Assignment 0 -- a "starter" assignment for Ling/CMSC 773


Please turn in hardcopy at the start of next class.

  1. Pick a phenomenon involving things that can be counted, and investigate empirically whether the frequency distribution of those things is or is not Zipfian. For example, one could count bigrams in the Book of Genesis, or average daily visitors to Web sites, or populations of American cities. However, you should not pick any of those things, or any other examples that we discussed in class or that you already know to be Zipfian. Pick something new, and the more interesting/fun the better. You should argue that the phenomenon is or is not well described by Zipf's law, supporting your argument empirically, e.g. by means of a graph.
    Note added at the end of the semester... On this assignment I encouraged judging the, um, Zipfianness? of a phenomenon by looking at how linear the frequency versus rank plot looked on a log-log scale. However, there are convincing arguments that "looking for a straight line on a log-log plot, and even finding one with high r-squared, is simply not a reliable way of checking whether a distribution is a power-law" (http://cscs.umich.edu/~crshalizi/weblog/457.html). The same author in a later post goes on to talk, somewhat entertainingly, about the right way to go about it (http://cscs.umich.edu/~crshalizi/weblog/491.html), with pointers to a detailed paper and code (http://www.santafe.edu/~aaronc/powerlaws/).

  2. Do Manning and Schuetze Exercise 2.5.

  3. Here's this question as I phrased it in class.

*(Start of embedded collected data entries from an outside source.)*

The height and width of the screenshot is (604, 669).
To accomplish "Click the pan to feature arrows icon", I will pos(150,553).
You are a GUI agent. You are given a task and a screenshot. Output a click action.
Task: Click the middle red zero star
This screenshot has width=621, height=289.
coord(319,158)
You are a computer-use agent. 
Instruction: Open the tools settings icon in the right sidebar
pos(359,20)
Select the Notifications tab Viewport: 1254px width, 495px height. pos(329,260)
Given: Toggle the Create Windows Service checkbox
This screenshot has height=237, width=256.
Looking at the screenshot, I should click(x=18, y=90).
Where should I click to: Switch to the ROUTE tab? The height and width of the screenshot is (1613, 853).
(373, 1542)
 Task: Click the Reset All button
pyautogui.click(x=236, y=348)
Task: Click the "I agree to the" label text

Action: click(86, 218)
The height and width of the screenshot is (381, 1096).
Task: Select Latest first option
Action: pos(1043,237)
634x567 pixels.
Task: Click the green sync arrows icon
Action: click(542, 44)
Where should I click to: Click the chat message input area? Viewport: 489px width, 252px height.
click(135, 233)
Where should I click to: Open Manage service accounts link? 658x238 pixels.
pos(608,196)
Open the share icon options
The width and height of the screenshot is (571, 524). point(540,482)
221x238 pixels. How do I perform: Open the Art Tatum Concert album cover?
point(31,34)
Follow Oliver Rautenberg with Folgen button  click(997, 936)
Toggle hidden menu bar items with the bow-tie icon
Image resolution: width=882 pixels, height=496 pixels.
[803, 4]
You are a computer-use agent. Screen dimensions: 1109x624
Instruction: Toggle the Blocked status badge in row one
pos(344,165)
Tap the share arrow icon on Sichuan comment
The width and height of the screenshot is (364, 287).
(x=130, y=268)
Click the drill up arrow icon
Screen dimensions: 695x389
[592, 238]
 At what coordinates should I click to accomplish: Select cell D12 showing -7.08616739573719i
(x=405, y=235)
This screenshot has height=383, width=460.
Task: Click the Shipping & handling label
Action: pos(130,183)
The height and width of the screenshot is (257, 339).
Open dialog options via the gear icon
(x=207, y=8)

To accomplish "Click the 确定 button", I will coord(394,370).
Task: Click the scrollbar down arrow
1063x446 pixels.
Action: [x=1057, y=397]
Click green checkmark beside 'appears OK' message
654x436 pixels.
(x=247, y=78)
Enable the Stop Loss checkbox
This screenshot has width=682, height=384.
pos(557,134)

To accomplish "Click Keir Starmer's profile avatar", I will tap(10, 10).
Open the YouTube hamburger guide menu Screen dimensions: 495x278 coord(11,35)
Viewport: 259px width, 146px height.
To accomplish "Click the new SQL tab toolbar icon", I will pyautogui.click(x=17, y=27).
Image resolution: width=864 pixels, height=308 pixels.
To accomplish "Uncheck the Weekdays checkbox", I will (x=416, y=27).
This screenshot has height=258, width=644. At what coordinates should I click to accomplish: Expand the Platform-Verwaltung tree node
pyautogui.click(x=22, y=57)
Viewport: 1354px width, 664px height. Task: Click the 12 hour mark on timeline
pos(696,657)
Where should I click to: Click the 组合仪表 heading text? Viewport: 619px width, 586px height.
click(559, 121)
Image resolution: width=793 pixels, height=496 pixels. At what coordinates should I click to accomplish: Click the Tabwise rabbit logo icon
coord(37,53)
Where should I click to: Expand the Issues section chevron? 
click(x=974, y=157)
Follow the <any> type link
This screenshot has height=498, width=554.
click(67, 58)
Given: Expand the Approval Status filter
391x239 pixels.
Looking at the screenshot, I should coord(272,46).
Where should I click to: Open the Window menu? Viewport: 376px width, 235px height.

    Suppose you have been given a "black box" function A that will take any two words (assume I mean tokens) and return a statistical association score for that pair of words, where a higher score means the two words tend to be associated with each other. (I'm deliberately leaving that notion vague.) If you had a large set of French-English sentence translations (i.e. parallel text, e.g. Canadian Parliament proceedings in French and English), how would you use those translations plus black-box function A to build a French-English bilingual dictionary?

    And here's the way I meant to say it.

    Suppose I give you a technique that will take a large set of word (token) pairs of the form , and allow you to create a "black box" function A, which takes as input any two words and returns a statistical association score for that pair of words, where a higher score means the two words tend to be associated with each other. (I'm deliberately leaving that notion vague.) For example, if you used my technique on all the bigrams in the Book of Genesis, you might get high scores for word pairs like (of,the) and (said,unto), because these word pairs tend to be "sticky", appearing together more often than you'd expect by chance, in that text. Now, if you had a large set of French-English sentence translations (i.e. parallel text, e.g. Canadian Parliament proceedings in French and English), how would you use those translations, plus the technique I've given you, to build a French-English bilingual dictionary?

    The second version is more interesting, but feel free to answer either. The main point is to get you thinking about ways to use statistical association measures, because we're going to cover that idea next class.